With the help of Dr Anil Gupta of Grassroots Innovation Augmentation Network (GIAN), Ahmedabad, he launched Mitticool in 2005. Mitticool turned out to be a smasher as its maintenance cost is minimal. Its most important feature is that it can be operated without electricity, and hence was a boon for villages where power supply is always erratic.
Today, Prajapati has come a long way from his days of hardship. “We sell a minimum of 50 fridges, 500 filters, 500 pressure cookers and 1,000 griddles in a month,” he says. He has won several awards for his innovations both at international and national levels. One of the notable awards is from National Innovation Foundation. Recently, National Geographic awarded him the title of International Eco Hero (2010). Below, I have listed some of his prominent innovations.
Mitti Cool Refrigerator
It is a fridge for common man that does not require electricity, and yet keeps the food fresh. It works on the principle of evaporation. Water from the upper chambers drips down the side, and gets evaporated, thus taking away heat from the inside and leaving the chambers cool. A small faucet tap is also provided at the front lower end of chamber to tap out the water for drinking use. In the lower chamber, two shelves are provided to store food material.
Non-Stick Earthen Griddle Pan
Prajapati has come up with an innovative idea by making a fusion of traditional and modern technology. He is a master of making clay griddles because it is a family business, and to it he has incorporated the modern technology of non-stick coating. The combination takes shape in the form of non-stick earthen griddle pan.
The innovator has beautifully moulded the clay to earthen cooker. But the cooker is made out of special clay. One has to follow certain direction before using the cooker; after cooking food, it is instructed not to put the cooker directly on the floor or on kitchen top.
Clay Water Filter
Clay water filter is another interesting innovation of Prajapati. It can take 10 litres of water. The filter cleans two litres of water in one hour.

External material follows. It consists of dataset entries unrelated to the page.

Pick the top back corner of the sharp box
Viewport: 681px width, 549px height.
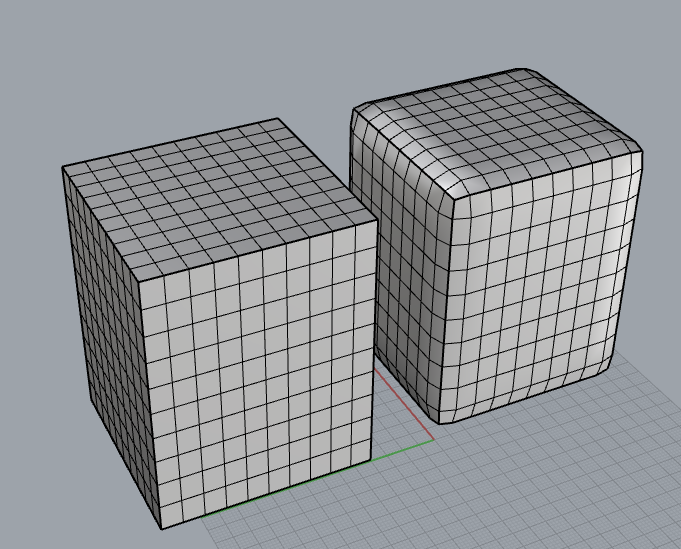[277, 120]
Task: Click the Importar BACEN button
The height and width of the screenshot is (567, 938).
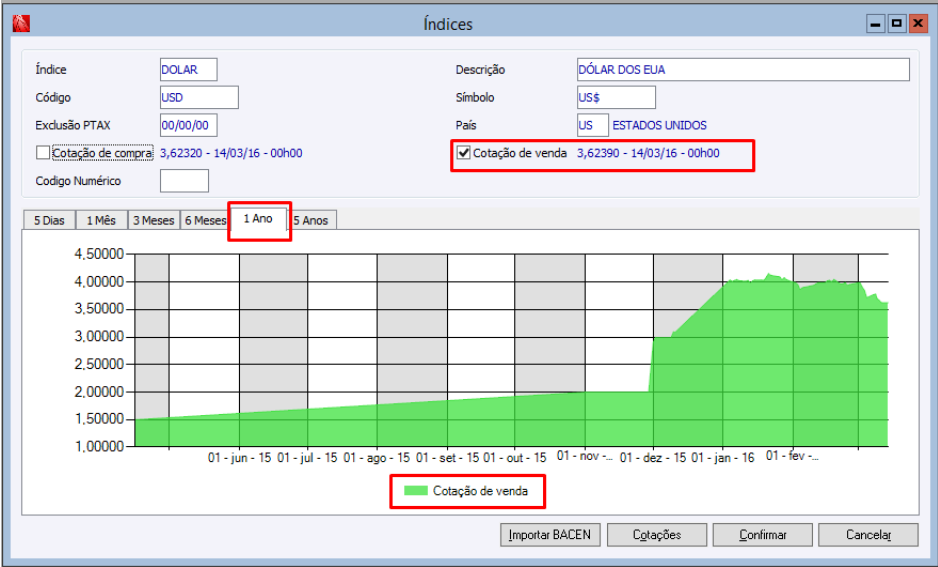Action: click(x=550, y=535)
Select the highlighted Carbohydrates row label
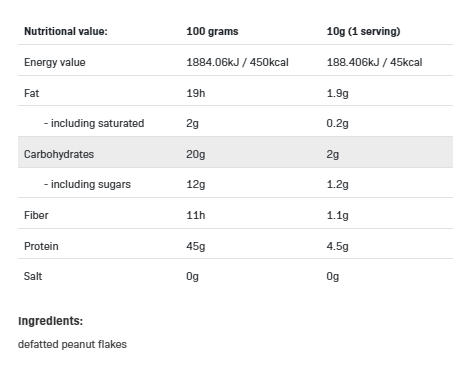The image size is (471, 375). 59,154
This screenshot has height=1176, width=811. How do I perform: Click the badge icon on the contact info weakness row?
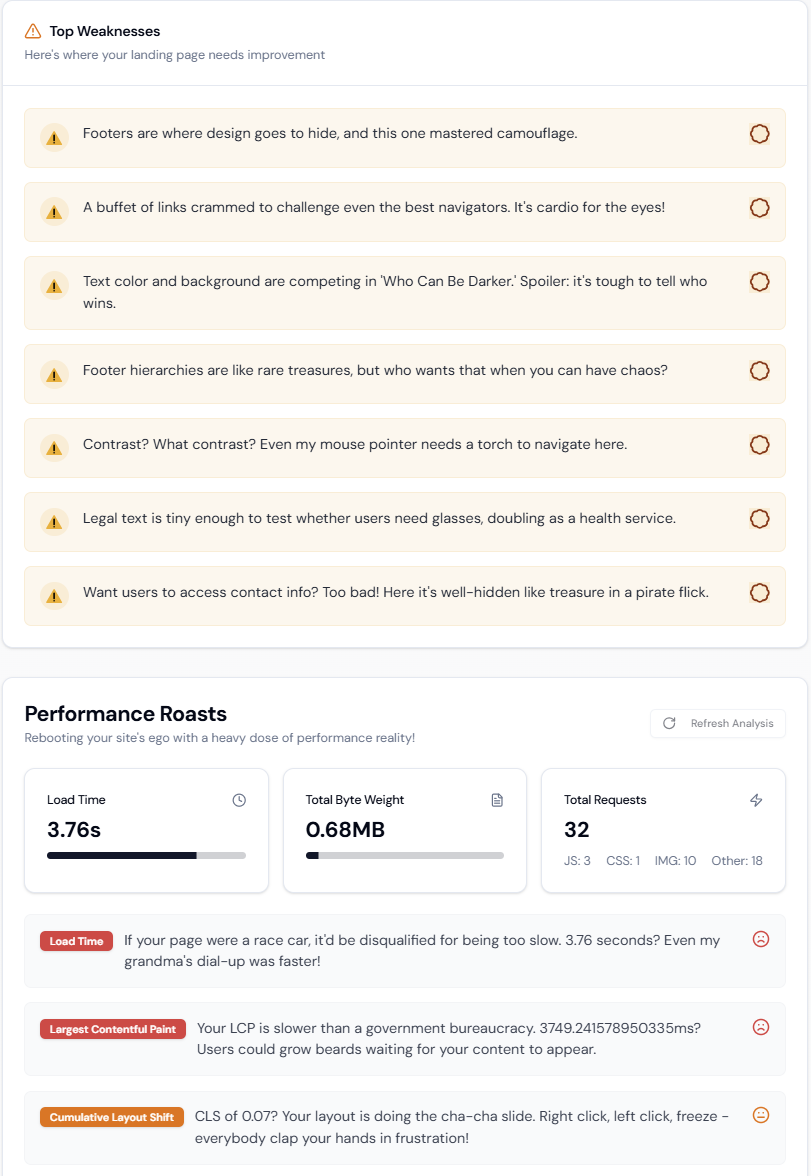coord(759,593)
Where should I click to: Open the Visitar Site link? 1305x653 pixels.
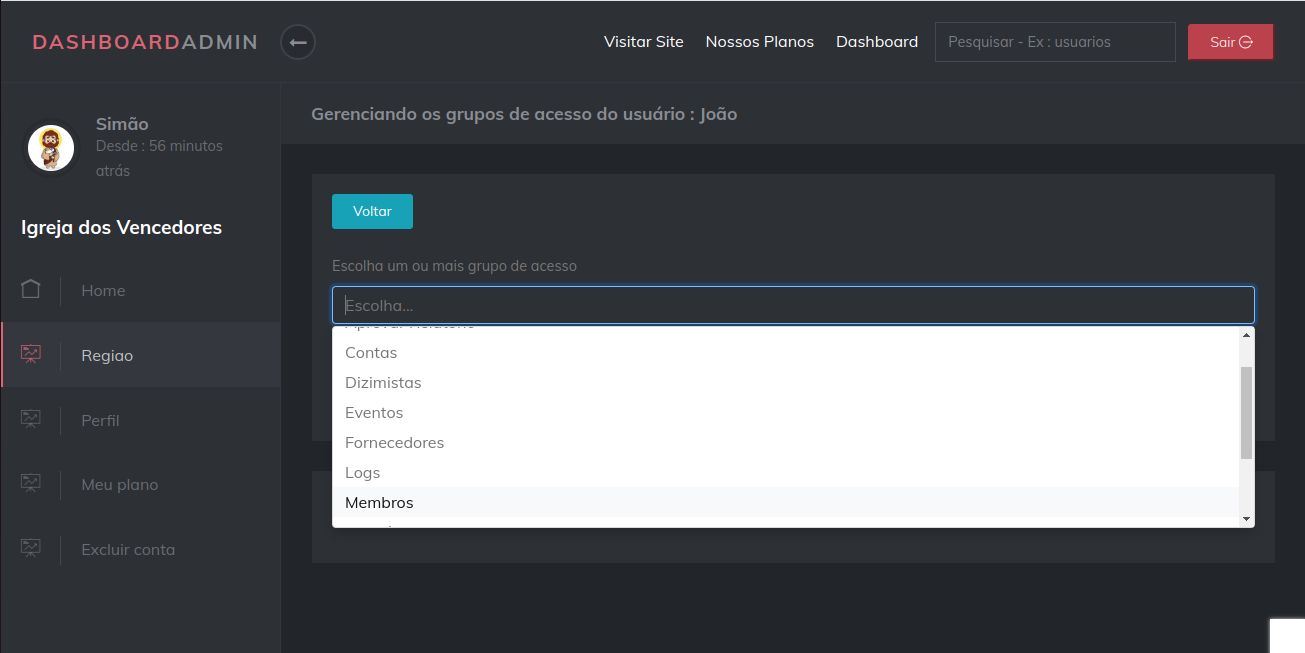pyautogui.click(x=644, y=42)
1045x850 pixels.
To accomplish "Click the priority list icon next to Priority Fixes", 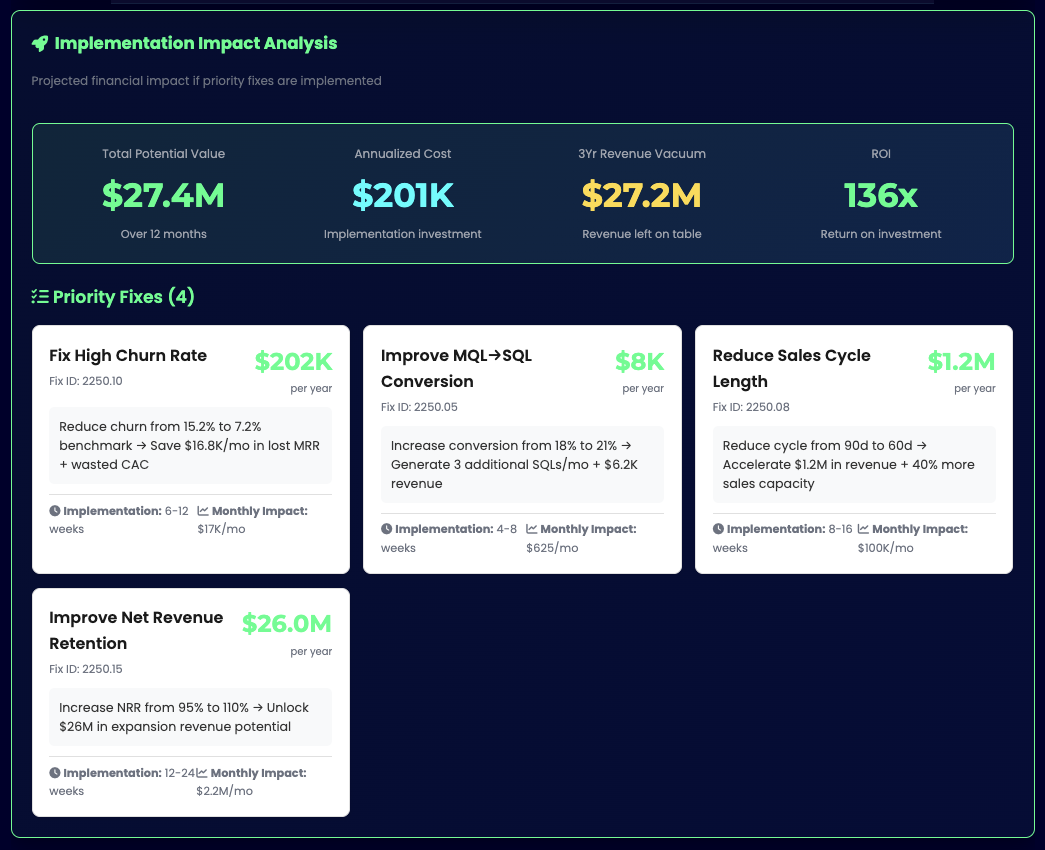I will point(40,296).
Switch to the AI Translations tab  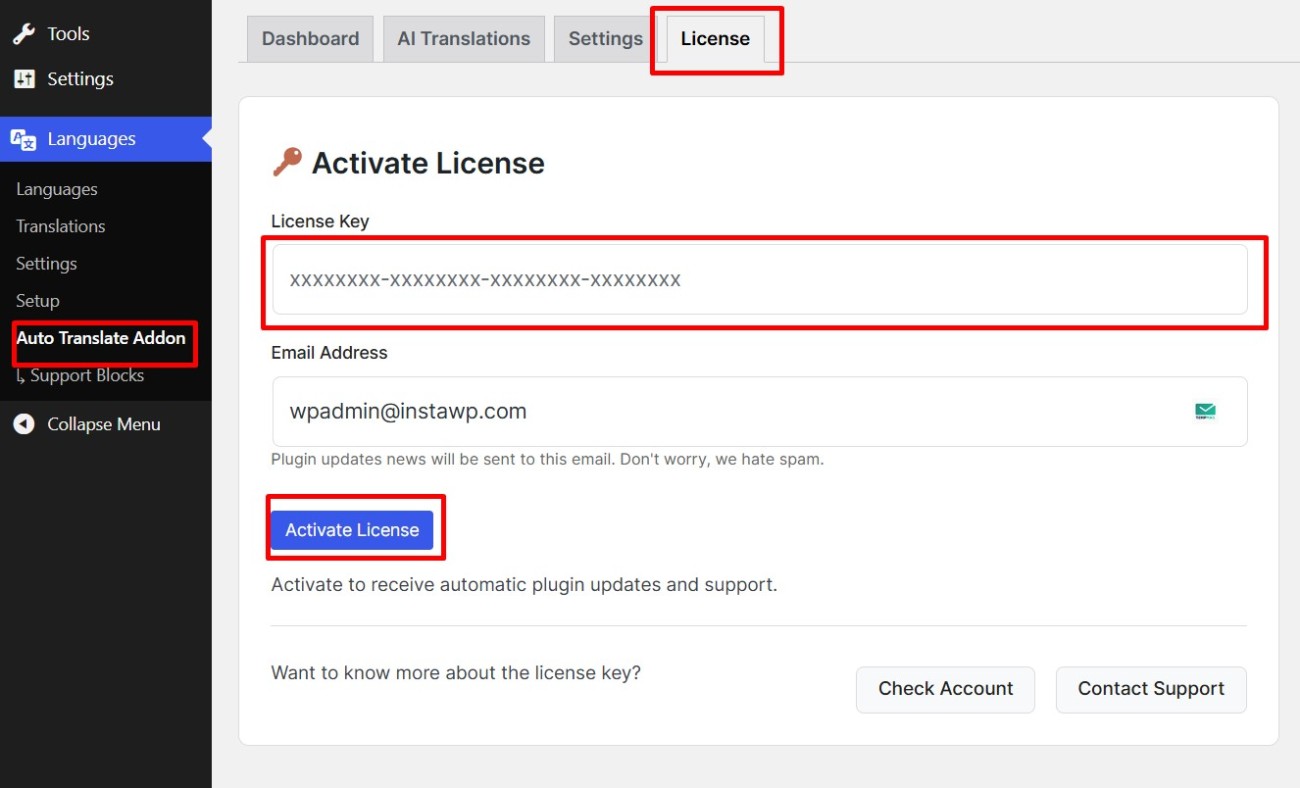(x=463, y=39)
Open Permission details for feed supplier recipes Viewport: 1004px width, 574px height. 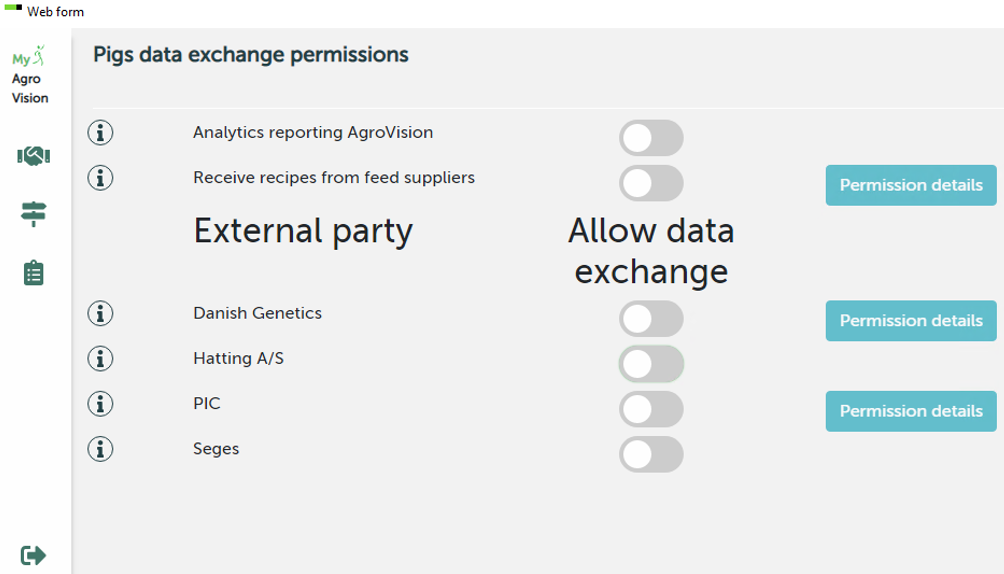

Prajapati has taught a lesson to all those people who have lost hope to live again after the natural calamity. He has set an example that if one has dedication and strong determination to do something then he or she can easily dig well even in the desert.
Now his future road map is to build a earthen house, a house completely made of clay. “Now, I’m dreaming of making a Mitticool house, a house that is naturally 10-15 degrees cooler than its outside temperature, that, too, without fans,” he opines.